Trump is undergoing difficulties, however, on account of the book by Bob Woodward that accuses him of deliberately ignoring the severity of the virus and downplaying it in the knowledge that it was much more deadly than he publicly claimed.  This accusation is based not on a few off-the-cuff remarks but upon a series of eighteen detailed interviews held between December and July, all of them on tape.   Incidentally, Woodward himself has not escaped criticism for sitting on this story instead of sending the details to his employers at the Washington Post so that warnings could be supplied to the public earlier.  But Woodward, of course, is not a public official; his casual dismissal of the responsibility of warning to the American public about the dangers of the virus is merely callous, whereas Trump’s deliberate concealment and evasiveness on this matter is, by virtue of his public position, almost treasonable.  At all events, he is on the defensive again, and that is not a good position to occupy a bare 53 days before the election.   

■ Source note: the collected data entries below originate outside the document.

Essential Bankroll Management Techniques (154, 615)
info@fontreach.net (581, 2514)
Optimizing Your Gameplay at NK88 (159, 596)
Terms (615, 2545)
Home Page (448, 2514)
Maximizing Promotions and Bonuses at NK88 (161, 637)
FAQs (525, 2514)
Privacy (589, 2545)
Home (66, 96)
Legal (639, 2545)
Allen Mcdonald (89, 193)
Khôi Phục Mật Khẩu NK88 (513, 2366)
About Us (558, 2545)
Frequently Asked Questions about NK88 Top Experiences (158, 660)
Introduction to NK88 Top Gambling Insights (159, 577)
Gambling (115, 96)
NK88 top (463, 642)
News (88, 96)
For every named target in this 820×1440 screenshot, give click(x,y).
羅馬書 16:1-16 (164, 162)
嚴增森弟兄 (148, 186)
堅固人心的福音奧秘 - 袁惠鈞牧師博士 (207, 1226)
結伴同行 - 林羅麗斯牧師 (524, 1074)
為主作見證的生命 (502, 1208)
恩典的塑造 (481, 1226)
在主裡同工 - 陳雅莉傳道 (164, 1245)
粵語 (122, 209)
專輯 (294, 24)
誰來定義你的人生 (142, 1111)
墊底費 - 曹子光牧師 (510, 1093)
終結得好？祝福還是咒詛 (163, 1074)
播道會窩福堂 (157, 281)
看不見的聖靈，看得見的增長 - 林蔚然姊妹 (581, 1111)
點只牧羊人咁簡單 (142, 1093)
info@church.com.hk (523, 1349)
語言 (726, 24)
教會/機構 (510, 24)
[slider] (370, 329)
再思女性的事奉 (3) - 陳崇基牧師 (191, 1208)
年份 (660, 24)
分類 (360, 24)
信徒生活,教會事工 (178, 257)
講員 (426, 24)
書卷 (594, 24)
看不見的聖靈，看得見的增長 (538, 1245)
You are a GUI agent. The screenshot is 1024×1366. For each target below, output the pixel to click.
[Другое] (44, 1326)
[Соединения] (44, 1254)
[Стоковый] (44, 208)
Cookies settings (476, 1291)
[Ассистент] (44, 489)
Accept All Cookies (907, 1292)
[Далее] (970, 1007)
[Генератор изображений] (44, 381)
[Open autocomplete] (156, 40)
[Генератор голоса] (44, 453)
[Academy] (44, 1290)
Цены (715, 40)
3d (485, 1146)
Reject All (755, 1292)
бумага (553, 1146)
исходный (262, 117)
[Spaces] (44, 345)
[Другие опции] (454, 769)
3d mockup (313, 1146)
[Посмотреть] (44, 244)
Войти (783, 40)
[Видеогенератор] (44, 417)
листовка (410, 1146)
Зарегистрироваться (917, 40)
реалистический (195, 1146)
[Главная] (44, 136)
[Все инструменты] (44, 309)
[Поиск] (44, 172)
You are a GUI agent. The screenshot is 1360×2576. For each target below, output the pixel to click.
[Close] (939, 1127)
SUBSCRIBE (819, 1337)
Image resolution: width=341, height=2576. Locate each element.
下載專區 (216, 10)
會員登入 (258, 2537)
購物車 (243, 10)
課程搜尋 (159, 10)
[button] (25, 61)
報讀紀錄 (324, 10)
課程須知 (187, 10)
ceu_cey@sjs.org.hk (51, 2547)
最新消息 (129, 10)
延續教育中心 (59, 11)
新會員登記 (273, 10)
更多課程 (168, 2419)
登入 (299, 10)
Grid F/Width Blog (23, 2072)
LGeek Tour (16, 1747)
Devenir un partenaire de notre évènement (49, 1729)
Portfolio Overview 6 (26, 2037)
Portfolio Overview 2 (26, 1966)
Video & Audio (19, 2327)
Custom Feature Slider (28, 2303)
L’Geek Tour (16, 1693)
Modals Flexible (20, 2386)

There have been fewer references to events outside of the U.S., partly because coverage of events outside of our borders has always been rather sporadic and incomplete.  If I have not mentioned, for instance, the fact the lockdown in South Africa caused three million people to lose their jobs in the first week alone or that Great Britain is still struggling to work out the terms of the Brexit from the EU or that China and India have been exchanging shots of ammunition over their border for the first time in 45 years – it is because these stories have failed to make much impression upon the American media, although they certainly are significant enough to the people actually living in the above-named countries. We are more likely to read about a sighting of a tiger running loose in the vicinity of Knoxville, TN (one of the headlines featured in various articles) than about any of these.  It seems that a sheriff’s deputy spotted a large feline, probably striped, going about at night.  The Knoxville area contains both a zoo and a sanctuary for big cats called Tiger Haven, but neither of them is missing any tigers.  It is possible that someone acquired this one illegally and then released it after getting tired of looking after it.  The story is an interesting curiosity, but the emphasis on it seems disproportionate in comparison with events like those I have mentioned.

One event that did make the headlines is that Beirut has endured a huge fire that comes just after the devastating explosion that occurred in August 4th, which killed nearly 200 people and caused massive property damage.  It is unclear what triggered the fire, but it started in the warehouse area, in an aid agency that was storing food and cooking oil.  Unfortunately, the agency’s building is in close proximity to warehouses containing rubber tires and other flammable material.  The fire has been less serious in its impact that the explosion a month earlier; so far, at least, no injuries have been reported. As an indication of how much esteem the current administration enjoys, many Lebanese are accusing its politicians of deliberately trying to destroy evidence at the port that led to the blast.  And at that, they may be right.

Today’s statistics as of 8:00 PM – # of cases worldwide: 28,313,440; # of deaths worldwide: 913,090; # of cases U.S.: 6,585,742; # of deaths U.S.: 196,145.